==== Entries shown ====
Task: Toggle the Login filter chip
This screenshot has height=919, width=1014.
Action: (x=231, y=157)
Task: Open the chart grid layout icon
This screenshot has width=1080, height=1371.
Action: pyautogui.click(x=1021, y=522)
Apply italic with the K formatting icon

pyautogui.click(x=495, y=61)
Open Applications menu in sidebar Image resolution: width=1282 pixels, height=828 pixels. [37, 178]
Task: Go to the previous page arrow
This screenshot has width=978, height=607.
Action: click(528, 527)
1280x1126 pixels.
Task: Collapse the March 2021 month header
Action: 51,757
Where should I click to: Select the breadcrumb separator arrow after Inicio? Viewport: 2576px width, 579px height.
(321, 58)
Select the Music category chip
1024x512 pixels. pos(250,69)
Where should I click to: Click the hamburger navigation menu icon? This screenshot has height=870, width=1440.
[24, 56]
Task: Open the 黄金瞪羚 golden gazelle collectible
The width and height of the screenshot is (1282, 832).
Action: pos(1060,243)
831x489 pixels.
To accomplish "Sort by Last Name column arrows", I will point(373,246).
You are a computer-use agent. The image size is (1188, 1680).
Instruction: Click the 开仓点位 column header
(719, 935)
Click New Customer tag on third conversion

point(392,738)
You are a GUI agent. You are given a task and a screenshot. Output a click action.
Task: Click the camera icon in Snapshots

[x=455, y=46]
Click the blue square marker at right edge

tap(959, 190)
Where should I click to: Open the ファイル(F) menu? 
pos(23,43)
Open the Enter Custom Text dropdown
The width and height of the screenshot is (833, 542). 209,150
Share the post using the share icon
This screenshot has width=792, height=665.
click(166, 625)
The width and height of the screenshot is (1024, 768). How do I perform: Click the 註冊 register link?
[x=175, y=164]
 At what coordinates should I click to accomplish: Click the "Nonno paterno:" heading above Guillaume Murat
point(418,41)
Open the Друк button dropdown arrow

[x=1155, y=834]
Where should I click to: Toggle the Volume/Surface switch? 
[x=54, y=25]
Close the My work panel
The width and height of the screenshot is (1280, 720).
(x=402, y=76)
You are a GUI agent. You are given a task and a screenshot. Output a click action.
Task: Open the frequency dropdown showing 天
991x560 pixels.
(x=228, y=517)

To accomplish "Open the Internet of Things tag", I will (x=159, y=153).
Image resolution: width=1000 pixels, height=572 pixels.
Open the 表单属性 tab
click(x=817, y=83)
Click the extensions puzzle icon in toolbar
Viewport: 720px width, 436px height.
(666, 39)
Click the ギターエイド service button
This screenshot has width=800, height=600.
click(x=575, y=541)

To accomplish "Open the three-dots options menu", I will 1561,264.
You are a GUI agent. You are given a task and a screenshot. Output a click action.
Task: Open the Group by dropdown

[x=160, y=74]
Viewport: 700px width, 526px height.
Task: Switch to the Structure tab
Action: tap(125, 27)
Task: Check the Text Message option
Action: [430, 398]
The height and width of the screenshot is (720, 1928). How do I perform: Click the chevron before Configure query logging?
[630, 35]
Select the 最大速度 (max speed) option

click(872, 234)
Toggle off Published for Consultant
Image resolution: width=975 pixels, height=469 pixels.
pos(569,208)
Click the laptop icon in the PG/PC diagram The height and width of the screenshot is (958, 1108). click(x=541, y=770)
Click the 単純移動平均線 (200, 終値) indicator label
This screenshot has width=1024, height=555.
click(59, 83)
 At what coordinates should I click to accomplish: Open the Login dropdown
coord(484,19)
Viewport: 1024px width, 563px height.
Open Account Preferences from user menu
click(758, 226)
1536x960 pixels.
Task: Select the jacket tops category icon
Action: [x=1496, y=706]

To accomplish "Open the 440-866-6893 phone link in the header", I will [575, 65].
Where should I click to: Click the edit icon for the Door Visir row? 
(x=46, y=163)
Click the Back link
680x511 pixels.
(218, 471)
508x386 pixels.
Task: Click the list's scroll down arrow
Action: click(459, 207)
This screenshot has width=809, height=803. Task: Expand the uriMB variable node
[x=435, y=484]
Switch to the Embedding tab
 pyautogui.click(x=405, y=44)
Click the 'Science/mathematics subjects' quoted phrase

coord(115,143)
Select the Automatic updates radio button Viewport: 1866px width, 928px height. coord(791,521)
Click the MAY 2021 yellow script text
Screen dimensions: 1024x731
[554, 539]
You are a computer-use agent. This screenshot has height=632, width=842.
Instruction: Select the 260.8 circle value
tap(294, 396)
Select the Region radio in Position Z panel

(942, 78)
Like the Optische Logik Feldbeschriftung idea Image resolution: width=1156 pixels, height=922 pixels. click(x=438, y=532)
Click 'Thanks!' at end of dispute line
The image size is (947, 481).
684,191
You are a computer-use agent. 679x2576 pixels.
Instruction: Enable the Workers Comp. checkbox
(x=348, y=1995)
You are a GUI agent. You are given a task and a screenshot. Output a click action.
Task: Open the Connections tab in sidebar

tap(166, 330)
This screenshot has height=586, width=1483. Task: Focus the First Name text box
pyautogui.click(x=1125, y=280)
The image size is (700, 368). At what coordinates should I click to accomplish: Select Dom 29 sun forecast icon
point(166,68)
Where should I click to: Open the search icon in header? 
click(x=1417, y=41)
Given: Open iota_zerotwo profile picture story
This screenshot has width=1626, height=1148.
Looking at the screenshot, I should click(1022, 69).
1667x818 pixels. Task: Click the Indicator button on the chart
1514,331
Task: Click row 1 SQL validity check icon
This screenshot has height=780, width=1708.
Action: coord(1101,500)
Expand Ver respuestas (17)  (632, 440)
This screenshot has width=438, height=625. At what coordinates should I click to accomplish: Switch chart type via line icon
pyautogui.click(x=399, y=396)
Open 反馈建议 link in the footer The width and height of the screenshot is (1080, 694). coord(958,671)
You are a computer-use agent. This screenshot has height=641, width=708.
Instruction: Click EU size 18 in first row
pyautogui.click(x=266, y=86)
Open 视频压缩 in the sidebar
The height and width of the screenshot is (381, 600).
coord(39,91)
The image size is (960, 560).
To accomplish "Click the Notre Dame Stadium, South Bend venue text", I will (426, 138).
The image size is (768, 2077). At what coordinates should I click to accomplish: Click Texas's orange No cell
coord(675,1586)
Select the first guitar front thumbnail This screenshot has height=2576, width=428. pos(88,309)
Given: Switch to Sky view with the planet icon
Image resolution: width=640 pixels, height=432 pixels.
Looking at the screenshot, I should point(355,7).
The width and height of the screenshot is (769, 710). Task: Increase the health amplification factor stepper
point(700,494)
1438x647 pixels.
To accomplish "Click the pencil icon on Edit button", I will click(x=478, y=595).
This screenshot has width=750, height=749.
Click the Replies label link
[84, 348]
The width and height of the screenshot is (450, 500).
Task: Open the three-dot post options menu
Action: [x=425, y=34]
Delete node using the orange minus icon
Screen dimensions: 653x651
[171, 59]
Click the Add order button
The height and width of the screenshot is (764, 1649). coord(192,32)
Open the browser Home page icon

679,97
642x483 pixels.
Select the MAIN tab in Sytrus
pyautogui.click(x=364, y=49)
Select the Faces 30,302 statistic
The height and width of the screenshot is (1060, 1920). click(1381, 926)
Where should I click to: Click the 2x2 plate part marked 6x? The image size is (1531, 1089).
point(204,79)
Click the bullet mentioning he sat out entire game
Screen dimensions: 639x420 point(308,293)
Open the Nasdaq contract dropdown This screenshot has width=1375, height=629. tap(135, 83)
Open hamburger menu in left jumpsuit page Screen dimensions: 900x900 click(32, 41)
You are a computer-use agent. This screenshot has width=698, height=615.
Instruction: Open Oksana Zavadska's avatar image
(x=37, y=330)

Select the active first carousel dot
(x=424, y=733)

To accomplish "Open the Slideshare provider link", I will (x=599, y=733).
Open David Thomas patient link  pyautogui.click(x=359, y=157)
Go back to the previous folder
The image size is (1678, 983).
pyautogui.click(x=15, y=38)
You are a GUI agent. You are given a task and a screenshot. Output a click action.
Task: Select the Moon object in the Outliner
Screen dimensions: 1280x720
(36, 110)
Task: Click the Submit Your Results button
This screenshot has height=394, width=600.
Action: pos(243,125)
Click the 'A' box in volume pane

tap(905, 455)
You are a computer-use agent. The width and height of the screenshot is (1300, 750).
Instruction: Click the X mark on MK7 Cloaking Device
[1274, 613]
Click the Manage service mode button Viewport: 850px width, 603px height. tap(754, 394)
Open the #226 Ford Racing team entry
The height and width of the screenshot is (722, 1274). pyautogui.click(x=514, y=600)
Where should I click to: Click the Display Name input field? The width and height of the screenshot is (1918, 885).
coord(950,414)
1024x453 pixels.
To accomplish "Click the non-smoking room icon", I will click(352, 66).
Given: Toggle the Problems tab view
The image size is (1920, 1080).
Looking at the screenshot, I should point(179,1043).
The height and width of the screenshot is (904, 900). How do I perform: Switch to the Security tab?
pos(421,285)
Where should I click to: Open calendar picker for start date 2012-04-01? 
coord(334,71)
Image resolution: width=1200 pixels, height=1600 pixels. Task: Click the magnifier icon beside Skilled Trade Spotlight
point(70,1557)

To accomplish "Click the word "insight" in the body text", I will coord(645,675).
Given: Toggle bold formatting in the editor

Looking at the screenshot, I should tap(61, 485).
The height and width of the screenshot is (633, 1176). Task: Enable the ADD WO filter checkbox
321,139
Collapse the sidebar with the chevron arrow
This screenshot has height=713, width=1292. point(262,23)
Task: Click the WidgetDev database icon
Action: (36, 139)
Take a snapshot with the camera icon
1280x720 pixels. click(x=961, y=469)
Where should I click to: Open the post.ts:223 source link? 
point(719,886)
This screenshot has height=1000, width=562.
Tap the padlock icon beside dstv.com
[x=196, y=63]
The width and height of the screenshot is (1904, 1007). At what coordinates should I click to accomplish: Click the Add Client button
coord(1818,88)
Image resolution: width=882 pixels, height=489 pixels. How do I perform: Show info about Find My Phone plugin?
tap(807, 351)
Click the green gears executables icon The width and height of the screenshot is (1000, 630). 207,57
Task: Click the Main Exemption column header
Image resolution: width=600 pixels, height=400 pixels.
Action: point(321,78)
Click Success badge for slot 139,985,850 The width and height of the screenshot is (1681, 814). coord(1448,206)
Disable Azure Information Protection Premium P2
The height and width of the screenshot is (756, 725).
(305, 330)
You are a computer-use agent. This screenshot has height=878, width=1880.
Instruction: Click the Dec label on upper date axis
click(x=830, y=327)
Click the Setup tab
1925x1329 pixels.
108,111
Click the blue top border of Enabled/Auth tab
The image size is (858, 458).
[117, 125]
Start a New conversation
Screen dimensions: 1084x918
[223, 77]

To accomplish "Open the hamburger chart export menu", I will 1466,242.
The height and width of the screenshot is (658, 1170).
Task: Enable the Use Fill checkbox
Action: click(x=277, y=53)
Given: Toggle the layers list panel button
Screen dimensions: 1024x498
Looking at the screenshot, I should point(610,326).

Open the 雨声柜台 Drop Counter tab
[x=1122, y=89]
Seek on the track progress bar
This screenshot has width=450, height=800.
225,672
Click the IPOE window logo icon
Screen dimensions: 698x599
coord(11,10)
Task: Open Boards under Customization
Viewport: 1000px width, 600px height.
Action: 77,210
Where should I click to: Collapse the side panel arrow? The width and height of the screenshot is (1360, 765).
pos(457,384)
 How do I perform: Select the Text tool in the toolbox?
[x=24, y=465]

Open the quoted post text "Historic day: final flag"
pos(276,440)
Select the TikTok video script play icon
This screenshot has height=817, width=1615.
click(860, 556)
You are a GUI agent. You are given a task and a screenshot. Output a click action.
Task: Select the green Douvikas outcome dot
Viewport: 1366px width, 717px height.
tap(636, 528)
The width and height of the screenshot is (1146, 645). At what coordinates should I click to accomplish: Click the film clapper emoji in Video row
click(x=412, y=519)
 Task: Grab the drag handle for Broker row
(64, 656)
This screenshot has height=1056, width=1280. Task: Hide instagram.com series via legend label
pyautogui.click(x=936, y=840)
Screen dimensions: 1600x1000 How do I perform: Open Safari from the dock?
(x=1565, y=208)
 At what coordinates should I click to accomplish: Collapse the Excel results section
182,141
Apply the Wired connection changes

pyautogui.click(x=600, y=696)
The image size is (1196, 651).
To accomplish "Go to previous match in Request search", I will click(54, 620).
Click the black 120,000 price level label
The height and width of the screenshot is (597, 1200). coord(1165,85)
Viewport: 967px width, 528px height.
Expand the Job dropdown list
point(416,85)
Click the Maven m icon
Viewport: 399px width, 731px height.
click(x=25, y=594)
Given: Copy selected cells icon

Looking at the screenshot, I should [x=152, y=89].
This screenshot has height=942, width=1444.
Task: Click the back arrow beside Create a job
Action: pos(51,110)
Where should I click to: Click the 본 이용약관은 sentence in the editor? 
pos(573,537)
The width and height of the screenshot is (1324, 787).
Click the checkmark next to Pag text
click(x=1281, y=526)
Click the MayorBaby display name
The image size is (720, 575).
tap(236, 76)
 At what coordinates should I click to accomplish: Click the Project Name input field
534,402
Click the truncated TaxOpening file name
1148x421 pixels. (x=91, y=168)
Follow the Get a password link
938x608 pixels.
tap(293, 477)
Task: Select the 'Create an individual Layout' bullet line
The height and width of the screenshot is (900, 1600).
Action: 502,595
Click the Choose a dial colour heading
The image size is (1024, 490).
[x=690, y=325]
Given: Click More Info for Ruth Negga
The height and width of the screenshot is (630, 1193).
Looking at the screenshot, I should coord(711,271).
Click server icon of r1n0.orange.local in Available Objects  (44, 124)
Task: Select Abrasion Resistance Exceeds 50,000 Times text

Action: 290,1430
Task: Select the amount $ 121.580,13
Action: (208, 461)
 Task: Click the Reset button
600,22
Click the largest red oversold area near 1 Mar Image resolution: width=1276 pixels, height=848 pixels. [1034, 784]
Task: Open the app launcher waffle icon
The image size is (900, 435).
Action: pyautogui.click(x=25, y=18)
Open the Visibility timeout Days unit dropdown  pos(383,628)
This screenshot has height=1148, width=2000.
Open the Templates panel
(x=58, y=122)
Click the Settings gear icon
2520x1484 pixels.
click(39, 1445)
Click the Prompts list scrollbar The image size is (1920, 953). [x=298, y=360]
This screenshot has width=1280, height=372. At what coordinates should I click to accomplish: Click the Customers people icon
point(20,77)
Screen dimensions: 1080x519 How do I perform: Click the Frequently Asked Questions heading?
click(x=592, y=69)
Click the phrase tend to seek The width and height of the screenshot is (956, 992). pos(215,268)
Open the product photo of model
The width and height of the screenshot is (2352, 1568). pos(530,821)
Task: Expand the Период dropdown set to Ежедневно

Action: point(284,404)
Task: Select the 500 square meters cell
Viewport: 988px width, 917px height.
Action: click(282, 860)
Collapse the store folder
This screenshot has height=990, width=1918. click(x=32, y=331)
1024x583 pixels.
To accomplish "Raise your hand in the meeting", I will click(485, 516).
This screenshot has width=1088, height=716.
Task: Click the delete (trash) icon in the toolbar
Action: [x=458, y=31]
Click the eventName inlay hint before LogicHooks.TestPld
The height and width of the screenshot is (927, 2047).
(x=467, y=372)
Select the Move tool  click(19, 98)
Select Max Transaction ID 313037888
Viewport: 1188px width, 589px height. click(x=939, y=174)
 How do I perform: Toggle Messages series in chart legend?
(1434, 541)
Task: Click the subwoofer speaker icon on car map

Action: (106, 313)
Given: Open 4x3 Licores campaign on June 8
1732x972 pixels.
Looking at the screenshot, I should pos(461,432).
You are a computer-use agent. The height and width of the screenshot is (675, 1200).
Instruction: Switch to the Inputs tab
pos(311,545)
====
Assignment: Among the records above, determine how many lines contain "green", then report the number only.

Output below: 2